Cervical Smears Can Be 'Degrading And Embarrassing', Says Study

How Stressful Are Your Cervical Smear Appointments?

A new study reveals the stress, anxieties and pain that women can suffer when undergoing a cervical smear test, prompting experts to call for a more personal approach to the procedure.

The research, from the University of Leicester, was based on women's personal testimonies of their experience of cervical smear testing in the UK.

The report, published today in the international journal Family Practice, found that women are not always treated with the kindness and sensitivity that they would like by healthcare professionals, who can often appear detached and distanced.

Given the intimate nature of the procedure, women would prefer a more personal and sensitive approach and find it disappointing when healthcare professionals behave as though the smear test is treated as a routine procedure.

Researchers from the Department of Health Sciences at the University of Leicester wrote the paper in collaboration with colleagues at Glasgow Caledonian University, interviewing 34 women about their experience of undergoing the procedure, which involves taking a sample of cells from the cervix.

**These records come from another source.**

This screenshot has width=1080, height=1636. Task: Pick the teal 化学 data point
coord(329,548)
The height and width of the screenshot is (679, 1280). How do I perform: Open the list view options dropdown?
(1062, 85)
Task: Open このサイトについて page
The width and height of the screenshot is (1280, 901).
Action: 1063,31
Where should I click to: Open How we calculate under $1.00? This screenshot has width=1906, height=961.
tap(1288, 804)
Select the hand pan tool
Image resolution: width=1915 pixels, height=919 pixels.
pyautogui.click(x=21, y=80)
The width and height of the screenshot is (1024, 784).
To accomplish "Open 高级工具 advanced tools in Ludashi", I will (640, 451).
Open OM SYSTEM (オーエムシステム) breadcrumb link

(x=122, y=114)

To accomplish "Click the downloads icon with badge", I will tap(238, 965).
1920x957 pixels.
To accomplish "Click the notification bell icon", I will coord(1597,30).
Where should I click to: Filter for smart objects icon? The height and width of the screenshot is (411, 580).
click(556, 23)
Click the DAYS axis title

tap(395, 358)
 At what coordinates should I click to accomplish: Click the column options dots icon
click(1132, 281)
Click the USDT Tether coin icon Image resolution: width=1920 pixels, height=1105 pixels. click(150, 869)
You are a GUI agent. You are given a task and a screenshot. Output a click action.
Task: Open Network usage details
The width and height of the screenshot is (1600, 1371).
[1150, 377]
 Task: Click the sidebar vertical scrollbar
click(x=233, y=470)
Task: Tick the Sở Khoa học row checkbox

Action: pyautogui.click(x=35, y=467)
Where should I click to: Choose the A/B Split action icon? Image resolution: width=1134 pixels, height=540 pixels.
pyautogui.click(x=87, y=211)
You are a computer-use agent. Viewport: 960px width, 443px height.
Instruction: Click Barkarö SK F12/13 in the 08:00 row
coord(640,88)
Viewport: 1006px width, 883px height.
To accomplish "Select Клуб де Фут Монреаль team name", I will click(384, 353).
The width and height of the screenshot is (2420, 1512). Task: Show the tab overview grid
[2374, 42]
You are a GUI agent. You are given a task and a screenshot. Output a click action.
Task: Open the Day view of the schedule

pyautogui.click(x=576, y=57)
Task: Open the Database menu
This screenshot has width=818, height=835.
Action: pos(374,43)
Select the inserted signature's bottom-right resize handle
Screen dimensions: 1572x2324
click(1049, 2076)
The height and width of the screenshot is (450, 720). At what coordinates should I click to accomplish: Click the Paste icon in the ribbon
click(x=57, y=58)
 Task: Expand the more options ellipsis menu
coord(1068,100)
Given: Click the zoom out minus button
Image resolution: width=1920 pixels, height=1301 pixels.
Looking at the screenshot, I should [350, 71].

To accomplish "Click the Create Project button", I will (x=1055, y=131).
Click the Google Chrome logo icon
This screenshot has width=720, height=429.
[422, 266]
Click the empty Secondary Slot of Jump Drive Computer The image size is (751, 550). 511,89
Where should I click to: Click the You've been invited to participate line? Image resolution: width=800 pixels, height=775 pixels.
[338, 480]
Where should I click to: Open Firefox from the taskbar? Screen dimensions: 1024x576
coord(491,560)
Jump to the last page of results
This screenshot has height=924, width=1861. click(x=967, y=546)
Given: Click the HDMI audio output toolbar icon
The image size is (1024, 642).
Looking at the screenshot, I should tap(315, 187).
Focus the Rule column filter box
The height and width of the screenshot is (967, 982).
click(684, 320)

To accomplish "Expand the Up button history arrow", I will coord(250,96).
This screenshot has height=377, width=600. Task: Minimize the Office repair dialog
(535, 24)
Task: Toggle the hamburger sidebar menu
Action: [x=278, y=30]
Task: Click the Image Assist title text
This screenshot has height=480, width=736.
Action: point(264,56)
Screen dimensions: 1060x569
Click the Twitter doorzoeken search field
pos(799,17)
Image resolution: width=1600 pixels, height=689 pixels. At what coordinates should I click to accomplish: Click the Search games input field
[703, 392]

One interviewee said: "It's just so cold. You go in, you take your clothes off, she does that and I mean it's just so, it's just so degrading and embarrassing. It's just horrible."

Dr Natalie Armstrong, Lecturer in Social Science Applied to Health at the University of Leicester, said: "Women can feel passive, helpless and vulnerable in the face of a situation where they risk pain and discomfort, shame and humiliation, and violation and invasion of privacy."

In response to the research findings, Dr Armstrong calls for health practitioners to improve communication with their patients:

"Ignoring women's fears, anxieties and concerns can appear to deny the reality, or at least the validity, of women's emotional responses.

"There is unlikely to be a 'one size fits all' solution in terms of what specifically health professionals need to do to better support women, but explicitly asking women about their expectations of the screening encounter and whether they have any worries or concerns may help to surface issues that the health professional and woman involved can then seek to tackle together."